At first, he wouldn't tell me when he got back from the hospital. He just went off on his own. It was only much later that I got the whole story from him, and by the end of it we were both crying. He said that if he could exchange his life for his sister's, he would. His mom was praying that if they weren't meant to have this baby, then to just take her away immediately and mercifully, before she suffered much, and because each day that she spent with them would only make the loss that much more painful if they still lost her.
But she hung on... and hung on. I got to hold her, and give her her bottle, and rock her to sleep. We all took turns hanging over her crib watching her sleep. They were bewildered because she never cried, never made a sound, so they couldn't see if she was wet or hungry. But he said to her, "Little one, I hope that before I go back to the city, I will hear your voice." And she cried, as if she understood. Only to find out that she would turn blue when she cried, because she wasn't getting enough oxygen from her heart, and from then on, she was not allowed to cry anymore.
I grew to love them all. But I was also uneasy, because the results of my professional licensure exams would soon be released, and if I passed, it would only widen that already huge gap between us... a professional license holder, and a shopkeeper who had not finished maritime school due to an motorcycle accident that broke his clavicle and made it impossible for him to pass his fitness exams.
He said that if he lost me, drinking for a year would not be enough to kill the pain. The last time that I saw him, I held on to him, afraid to let go. He pushed me away gently and kissed my forehead and told me to take care. And then he left.

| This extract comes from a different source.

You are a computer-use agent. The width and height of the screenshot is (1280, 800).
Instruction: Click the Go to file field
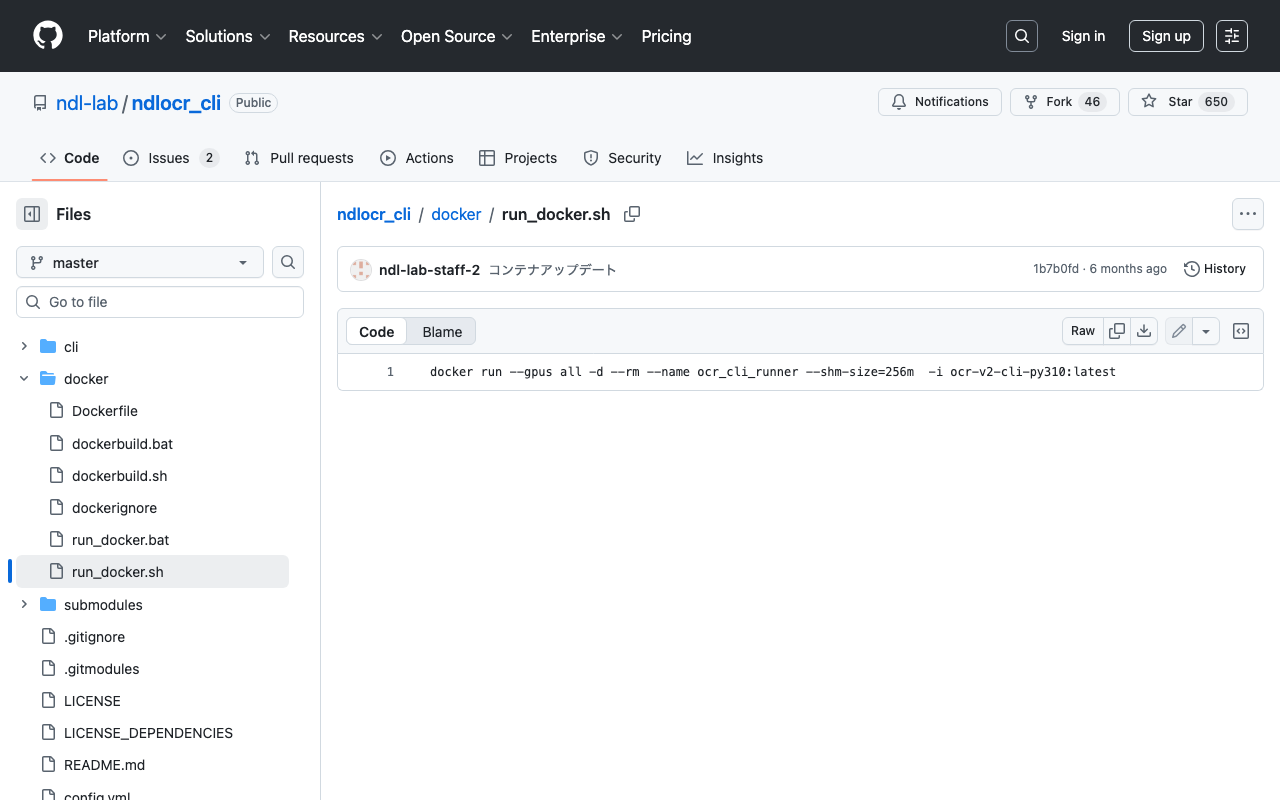point(159,301)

He refused to take my calls, to reply to my text messages, to see me. I kept in touch with his parents and sister, and his cousin became my best friend. She told me that immediately during that time he found himself another girlfriend. And I sank into a depression that lasted over a year, and a blinding rage after that. I hated him so much that I wished he were dead, because maybe if he were dead, I would be able to forget him. I hated him all the more because he had been so insistent, so sure that he loved me, only to make a complete about-face and show total indifference.
Are all guys such jerks, or is it just my fault for being bright yet so stupid?!